(Task prompt) Copy the material below word for word, leaving out the pictures.

(Listed records)
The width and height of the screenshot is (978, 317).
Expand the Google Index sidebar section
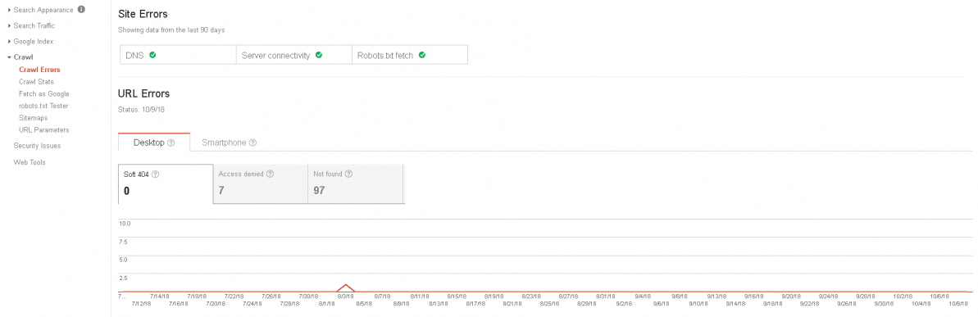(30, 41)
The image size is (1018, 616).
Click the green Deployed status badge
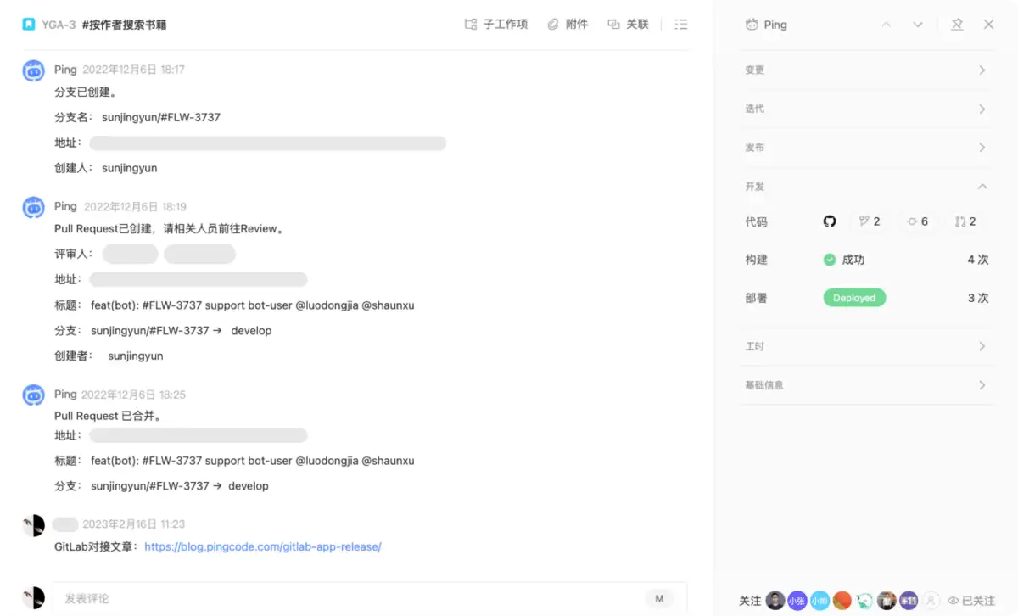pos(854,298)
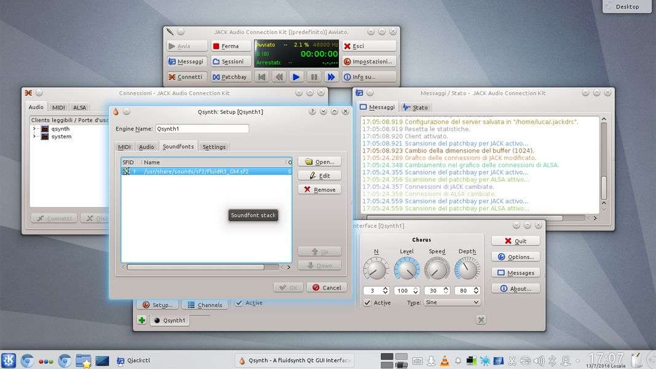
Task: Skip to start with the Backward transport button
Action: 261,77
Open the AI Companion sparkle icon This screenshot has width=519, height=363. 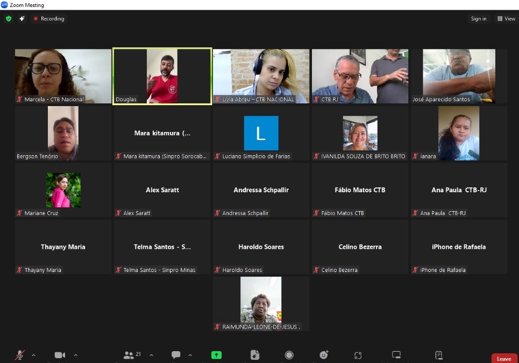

(Exercise output)
The width and height of the screenshot is (978, 317).
Expand the Google Index sidebar section
(30, 41)
The image size is (1018, 616).
Click the green Deployed status badge
pos(854,298)
Task: Skip to start with the Backward transport button
Action: 261,77
Open the AI Companion sparkle icon This screenshot has width=519, height=363. 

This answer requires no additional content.